Compare that to taking the RMD as income, paying tax on it, and then donating cash to charity and claiming a deduction. The QCD is almost always better because:
New under SECURE 2.0: a one-time QCD of up to $54,000 to a split-interest entity like a Charitable Gift Annuity [7]. You get an income stream for life, satisfy part of your RMD, and the amount is excluded from taxable income. This is a niche strategy, but for charitably inclined retirees with large IRAs, it's worth investigating.
Not every retirement account requires distributions. Here's the breakdown:
| Account Type | Subject to RMDs? | Notes |
|---|---|---|
| Traditional IRA | Yes | Can aggregate across IRAs |
| Traditional 401(k) | Yes | Must take from each plan separately |
| 403(b) | Yes | Can aggregate across 403(b)s |
| Roth IRA | No | Exempt during owner's lifetime |
| Roth 401(k) | No (as of 2024) | New SECURE 2.0 change |
| Inherited IRA | Yes (10-year rule for most non-spouse beneficiaries) | Complex rules; penalties waived through 2024 |
For inherited IRAs, the rules have been a mess. The IRS waived penalties for missed annual distributions under the 10-year rule for 2021 through 2024. Starting in 2025, annual distributions for non-spouse beneficiaries of account owners who died after their required beginning date are expected to be enforced [8].
The fact that 84% of retirees take only the minimum reveals something about human psychology. People anchor to the RMD number as if it's a spending recommendation. It's not. It's a tax compliance requirement.
The RMD formula is based on IRS life expectancy tables, not your actual spending needs. At 73, the factor is 26.5, which means you withdraw about 3.8% of your balance. At 80, the factor is 20.2, or about 5%. At 90, it's 12.2, or about 8.2%.
If you need more than your RMD to live, take more. If you need less, you still have to take the RMD, but you can reinvest the after-tax amount in a taxable brokerage account at Schwab or Fidelity. Don't let a government table dictate your quality of life.
And don't forget: the average 401(k) balance for people 65 and older is $272,588 [9]. For many retirees, the RMD is a relatively small amount. For others with large IRAs built over decades, it can push them into brackets they never anticipated. Know which group you're in.
Look up your factor. Go to IRS Publication 590-B, Table III (Uniform Lifetime Table). Find your age. That's your divisor for next year.

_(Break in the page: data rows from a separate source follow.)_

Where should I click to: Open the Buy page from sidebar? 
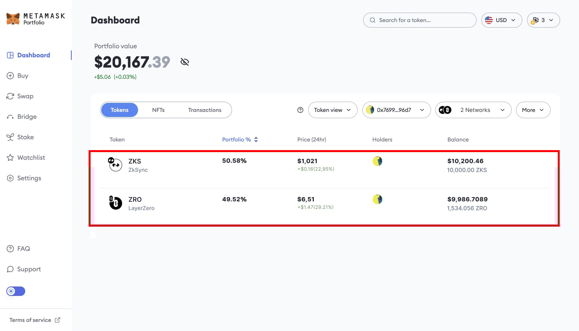[22, 76]
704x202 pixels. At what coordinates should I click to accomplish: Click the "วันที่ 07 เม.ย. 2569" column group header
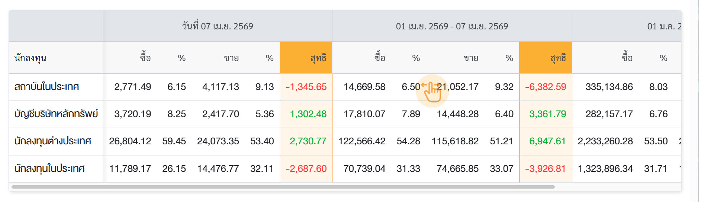click(218, 26)
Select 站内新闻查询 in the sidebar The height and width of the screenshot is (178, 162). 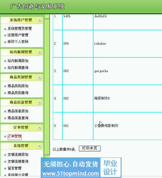pos(18,68)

Estimate your RMD now. Divide your year-end IRA/401(k) balance by that factor. If the number is larger than you expected, start planning Roth conversions to shrink the balance before RMDs begin.

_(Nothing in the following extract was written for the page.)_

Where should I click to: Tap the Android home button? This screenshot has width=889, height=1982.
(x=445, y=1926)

Set a calendar reminder for November. Don't wait until December 31. Take your RMD by mid-November to avoid any processing delays. Use our compound interest calculator to see how pre-RMD Roth conversions affect your long-term balance.

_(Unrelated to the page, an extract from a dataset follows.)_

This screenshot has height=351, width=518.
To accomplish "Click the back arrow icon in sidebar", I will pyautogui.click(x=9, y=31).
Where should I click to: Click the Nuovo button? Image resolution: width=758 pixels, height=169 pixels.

Ask about QCDs. If you donate $5,000 or more to charity annually, call your IRA custodian and set up a Qualified Charitable Distribution. It takes five minutes and could save you a thousand dollars or more in taxes.
If you were born in 1959, your age is 73. Don't rely on outdated articles that say otherwise. The IRS has clarified this [3]. Plan accordingly.